Les Français considèrent encore que le gouvernement est prioritairement responsable du conflit actuel, alors même que le principal syndicat à mener les actions de lutte contre le gouvernement s’est radicalisé tout au long du conflit avant de petit à petit « lâcher du lest ».

Il n’en demeure pas moins que les résultats du sondage montrent que la principale organisation syndicale au cœur du mouvement est de plus en plus considérée comme responsable du conflit actuel versus les résultats du mois dernier. 

Cette situation et ces résultats sont directement induits par les actions de force menées lors des manifestations, dont la dernière en date à Paris a été émaillée d’incidents et de destructions de mobilier urbain, d’atteintes aux biens, y compris un hôpital pour enfants du centre de Paris. Ainsi, les résultats du sondage sont logiques et traduisent la sidération et l’exaspération des Français qui ont vus défiler en tête de cortège des « casseurs » hurler « tout le monde déteste la police », quelques heures seulement après l’assassinat terroriste de deux policiers à leur domicile.

Cette situation et ces tensions en marge des manifestations organisées par la CGT place la centrale syndicale et le gouvernement dans un face à face de communication :

La CGT tente de se démarquer des casseurs tout en légitimant le recours à la violence comme un moyen de défense face aux représentants du maintien de l’ordre public ; le gouvernement tente de discréditer le mouvement en associant les casseurs à la CGT.

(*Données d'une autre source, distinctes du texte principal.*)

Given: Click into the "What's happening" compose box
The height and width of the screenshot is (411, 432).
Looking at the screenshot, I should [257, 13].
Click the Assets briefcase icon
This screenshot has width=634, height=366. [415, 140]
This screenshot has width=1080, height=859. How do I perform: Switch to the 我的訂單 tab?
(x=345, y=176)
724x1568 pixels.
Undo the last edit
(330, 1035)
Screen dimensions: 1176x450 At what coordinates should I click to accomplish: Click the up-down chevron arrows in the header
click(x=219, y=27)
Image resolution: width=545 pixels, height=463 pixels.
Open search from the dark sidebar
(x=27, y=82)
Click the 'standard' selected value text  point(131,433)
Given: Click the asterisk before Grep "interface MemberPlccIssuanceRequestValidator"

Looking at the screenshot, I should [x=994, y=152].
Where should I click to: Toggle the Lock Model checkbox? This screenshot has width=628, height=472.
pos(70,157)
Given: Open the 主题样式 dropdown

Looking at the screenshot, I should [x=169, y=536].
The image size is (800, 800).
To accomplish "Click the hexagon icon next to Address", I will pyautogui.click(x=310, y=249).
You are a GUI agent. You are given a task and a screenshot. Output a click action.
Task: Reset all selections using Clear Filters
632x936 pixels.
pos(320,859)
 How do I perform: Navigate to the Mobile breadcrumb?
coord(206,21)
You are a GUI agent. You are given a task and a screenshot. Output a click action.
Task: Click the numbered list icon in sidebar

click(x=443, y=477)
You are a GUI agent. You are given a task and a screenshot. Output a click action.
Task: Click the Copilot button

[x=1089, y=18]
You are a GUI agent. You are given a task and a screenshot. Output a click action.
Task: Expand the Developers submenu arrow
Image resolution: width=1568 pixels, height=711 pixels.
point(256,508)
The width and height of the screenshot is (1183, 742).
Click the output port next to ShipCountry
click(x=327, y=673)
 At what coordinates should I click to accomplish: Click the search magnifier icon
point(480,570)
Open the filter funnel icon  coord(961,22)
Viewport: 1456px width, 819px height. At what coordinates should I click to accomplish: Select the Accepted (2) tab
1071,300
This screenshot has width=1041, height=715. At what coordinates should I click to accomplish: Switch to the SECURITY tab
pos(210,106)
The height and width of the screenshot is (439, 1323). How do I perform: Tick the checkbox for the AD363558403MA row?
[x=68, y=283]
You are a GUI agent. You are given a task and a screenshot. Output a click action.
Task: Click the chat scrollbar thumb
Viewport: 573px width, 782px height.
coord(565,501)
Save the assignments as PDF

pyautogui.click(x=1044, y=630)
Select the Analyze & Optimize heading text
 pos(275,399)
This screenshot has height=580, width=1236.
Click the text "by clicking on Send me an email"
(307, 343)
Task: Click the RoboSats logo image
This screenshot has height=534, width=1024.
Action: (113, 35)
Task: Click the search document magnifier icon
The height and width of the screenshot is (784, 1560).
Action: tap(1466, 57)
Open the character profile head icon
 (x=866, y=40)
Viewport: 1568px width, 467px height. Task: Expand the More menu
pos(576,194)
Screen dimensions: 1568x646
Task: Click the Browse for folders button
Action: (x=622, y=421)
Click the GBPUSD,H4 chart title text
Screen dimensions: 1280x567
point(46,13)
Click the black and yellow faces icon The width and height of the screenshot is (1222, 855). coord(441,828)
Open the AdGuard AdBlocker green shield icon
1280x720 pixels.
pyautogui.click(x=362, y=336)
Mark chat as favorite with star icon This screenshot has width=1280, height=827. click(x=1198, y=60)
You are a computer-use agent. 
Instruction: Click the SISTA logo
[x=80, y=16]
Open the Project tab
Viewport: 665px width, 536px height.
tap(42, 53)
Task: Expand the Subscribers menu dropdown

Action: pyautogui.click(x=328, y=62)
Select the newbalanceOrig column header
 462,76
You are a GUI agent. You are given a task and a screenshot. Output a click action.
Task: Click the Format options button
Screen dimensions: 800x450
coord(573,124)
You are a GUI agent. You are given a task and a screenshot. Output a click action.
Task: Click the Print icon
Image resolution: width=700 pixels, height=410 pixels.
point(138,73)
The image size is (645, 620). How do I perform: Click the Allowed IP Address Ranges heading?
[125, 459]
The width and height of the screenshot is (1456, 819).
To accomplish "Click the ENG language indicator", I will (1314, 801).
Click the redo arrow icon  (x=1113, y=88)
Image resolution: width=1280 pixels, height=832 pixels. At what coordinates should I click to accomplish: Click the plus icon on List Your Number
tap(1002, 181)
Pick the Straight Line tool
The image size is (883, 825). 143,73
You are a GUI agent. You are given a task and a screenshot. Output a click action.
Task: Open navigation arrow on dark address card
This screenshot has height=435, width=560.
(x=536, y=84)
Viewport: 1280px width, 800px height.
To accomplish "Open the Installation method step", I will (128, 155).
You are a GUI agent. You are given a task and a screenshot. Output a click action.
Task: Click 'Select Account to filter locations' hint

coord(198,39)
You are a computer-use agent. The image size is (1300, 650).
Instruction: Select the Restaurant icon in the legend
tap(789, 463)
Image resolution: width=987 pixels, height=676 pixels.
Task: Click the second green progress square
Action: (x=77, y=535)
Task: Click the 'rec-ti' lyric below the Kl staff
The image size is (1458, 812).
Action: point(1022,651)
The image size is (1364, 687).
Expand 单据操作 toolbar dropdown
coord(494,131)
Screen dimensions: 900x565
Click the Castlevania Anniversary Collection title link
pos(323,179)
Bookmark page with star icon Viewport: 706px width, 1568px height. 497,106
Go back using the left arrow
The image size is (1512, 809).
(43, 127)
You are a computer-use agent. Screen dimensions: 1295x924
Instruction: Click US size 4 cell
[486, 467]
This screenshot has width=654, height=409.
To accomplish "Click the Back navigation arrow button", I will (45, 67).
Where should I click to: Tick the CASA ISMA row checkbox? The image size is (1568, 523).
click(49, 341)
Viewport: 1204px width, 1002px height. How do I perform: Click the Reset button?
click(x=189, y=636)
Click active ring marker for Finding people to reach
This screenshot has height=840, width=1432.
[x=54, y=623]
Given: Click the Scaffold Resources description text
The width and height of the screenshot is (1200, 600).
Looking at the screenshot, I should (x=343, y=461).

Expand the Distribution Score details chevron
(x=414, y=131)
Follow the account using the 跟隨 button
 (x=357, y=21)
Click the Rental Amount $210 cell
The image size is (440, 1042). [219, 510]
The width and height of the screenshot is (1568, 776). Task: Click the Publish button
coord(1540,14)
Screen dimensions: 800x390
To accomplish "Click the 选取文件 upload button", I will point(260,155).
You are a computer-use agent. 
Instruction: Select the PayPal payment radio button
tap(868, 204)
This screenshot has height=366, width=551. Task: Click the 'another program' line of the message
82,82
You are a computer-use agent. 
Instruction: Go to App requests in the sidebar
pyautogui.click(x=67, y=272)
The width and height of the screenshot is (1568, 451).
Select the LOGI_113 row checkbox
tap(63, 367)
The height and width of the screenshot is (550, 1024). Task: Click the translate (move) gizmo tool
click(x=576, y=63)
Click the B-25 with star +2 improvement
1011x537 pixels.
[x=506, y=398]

Les résultats du sondage montrent bien que les Français ne sont pas dupes de ces actions de communication et renvoient désormais dos à dos les deux principaux protagonistes.

Au-delà des résultats de ce sondage et de cette bataille de communication qui oppose la CGT et le gouvernement, cette lutte idéologique est à lire également à l’aune de l’élection présidentielle qui se profile.

A cette occasion, les électeurs de gauche auront finalement le choix entre deux modèles : une gauche classique incarnée par le gouvernement actuel et une gauche archéo-marxiste qui retrouve dans les manifestations de ces dernières semaines des réflexes révolutionnaires que l’on croyait rangés dans les rayons de l’histoire…  avant la chute du mur de Berlin.